Tomboy (Céline Sciamma, 2011)
Tomboy, malgré son titre en anglais, est un film français. Le choix de ce titre énigmatique (pour qui ne parle pas couramment la langue) tient probablement à l’espoir de la réalisatrice de créer un effet de surprise dans la toute première partie du film ; on y suit en effet un jeune enfant d’une dizaine d’années, qui suite à un déménagement, arrive dans une petite ville de province au milieu des grandes vacances d’été. Par l’entremise d’une fillette de son âge, Lisa, qui lui plaît autant que lui semble lui plaire, l’enfant va être introduit et rapidement accepté par le groupe des jeunes garçons de la cité avec qui il jouera à des jeux d’enfants (foot, « action ou vérité », natation, bagarre,…), pour le reste de l’été.
Le film est très sensuel et plaisant, et ce descriptif pourrait suffire à donner envie à des gens d’aller le voir, pour le plaisir de retrouver ces sensations universelles mais lointaines des étés de l’enfance, quand on passait son temps à profiter du beau temps et à s’amuser. De ce point de vue-là, Tomboy est d’ailleurs très réussi : même s’il ne s’y passe pas grand chose, on échappe assez largement au problème des films seulement contemplatifs, desquels on tire généralement avant tout un plaisir de l’esprit (de l’âme ?).
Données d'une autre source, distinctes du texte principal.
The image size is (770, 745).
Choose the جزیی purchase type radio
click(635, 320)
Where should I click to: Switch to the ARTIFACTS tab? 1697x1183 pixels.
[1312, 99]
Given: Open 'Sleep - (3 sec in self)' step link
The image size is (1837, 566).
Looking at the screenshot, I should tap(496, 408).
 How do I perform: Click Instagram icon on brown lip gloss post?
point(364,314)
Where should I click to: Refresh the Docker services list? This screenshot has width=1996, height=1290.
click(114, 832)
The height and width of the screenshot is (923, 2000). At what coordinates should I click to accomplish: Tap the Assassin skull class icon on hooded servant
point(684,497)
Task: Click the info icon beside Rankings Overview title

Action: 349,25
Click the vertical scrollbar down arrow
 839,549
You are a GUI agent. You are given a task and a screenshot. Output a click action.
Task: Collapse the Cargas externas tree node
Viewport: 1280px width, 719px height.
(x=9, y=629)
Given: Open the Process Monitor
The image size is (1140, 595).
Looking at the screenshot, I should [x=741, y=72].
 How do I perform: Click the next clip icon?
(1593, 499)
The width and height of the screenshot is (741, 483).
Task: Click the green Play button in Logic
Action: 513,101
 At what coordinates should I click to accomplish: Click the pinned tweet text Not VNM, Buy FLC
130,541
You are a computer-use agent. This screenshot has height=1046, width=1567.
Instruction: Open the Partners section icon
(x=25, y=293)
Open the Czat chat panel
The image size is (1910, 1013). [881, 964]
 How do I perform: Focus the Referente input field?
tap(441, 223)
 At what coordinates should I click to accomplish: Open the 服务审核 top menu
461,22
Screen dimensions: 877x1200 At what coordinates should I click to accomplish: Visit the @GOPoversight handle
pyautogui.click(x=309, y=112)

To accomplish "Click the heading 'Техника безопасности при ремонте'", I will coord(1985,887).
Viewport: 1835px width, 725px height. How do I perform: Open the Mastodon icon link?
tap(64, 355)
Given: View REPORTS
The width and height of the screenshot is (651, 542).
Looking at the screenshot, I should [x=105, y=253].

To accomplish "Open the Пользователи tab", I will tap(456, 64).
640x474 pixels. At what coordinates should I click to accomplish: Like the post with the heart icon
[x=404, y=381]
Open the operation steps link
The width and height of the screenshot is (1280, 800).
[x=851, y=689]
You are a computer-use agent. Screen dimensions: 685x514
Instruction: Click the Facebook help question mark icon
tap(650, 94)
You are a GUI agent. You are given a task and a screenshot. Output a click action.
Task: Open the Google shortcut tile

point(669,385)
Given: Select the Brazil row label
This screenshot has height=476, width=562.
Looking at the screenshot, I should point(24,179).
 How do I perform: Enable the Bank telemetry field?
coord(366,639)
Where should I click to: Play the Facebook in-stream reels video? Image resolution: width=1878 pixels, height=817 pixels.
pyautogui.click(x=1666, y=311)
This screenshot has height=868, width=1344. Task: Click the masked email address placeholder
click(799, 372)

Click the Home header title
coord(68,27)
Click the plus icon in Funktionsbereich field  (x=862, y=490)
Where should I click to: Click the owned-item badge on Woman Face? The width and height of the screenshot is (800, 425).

Ici, les corps sont très présents, des corps d’enfants, maladroits et pleins de vie, et le spectateur est invité à y être particulièrement attentif au travers des yeux du personnage principal, qui étudie avec minutie les gestes et les attitudes des autres enfants du groupe pour mieux s’y conformer. Le film a aussi l’intelligence de rester assez sobre en termes de dialogues, ce qui est une bonne idée quand on fait jouer des enfants : pour le coup, on n’a que rarement l’occasion de trouver qu’ils jouent faux (à part l’actrice de 6 ans qui incarne la petite soeur, mais qui compense en étant souvent très mignonne -oui, oui, je viens d’écrire qu’un enfant pouvait être mignon, ça va).
Mais à moins de tomber sur le film par hasard, ou de le voir sur les conseils de quelqu’un qui aura l’amabilité de ne pas trop en dire sur le sujet du film, difficile d’ignorer ce dont il parle plus particulièrement (attention, le reste de l’article est SPOILER si vous ne savez pas ce dont Tomboy parle) ; car cet enfant qui va se faire appeler « Mickaël » par ses nouveaux copains, s’appelle en réalité Laure, et c’est bien une fille, qui se fait passer pour un garçon. Ses stratagèmes pour dissimuler son véritable sexe, et le risque permanent qu’elle soit démasquée, avec des conséquences qui paraissent de plus en plus importantes au fur et à mesure qu’elle est acceptée par le groupe, créent une tension qui donne aussi au film une certaine intensité dramatique, d’autant plus forte qu’il est rapidement évident que la tromperie ne pourra pas durer éternellement. Quand tout va-t-il s’effondrer ? Que se passera-t-il alors ?
Tomboy réussit donc à la fois à parler d’un sujet sérieux (la détermination du sexe et les troubles qui peuvent naître d’un manque d’adéquation entre la personnalité et le corps d’un individu, les a priori qui nous font juger des comportements comme masculins ou féminins,…), tout en ayant de grandes qualités esthétiques (le plaisir de l’été, des jeux,…) et avec une intrigue qui tient le spectateur en haleine. Pas forcément un film pour n’importe quel public, mais je pense qu’il serait capable de toucher davantage que les seuls amateurs de films de ce genre (personnellement, il m’a donné envie de voir le précédent film de la réalisatrice, Naissance des pieuvres, que je regarderai cette fois sans chercher à savoir ce dont il parle ;) ).
Oué ben si tu parles anglais, ca te le pourrit vachement le film!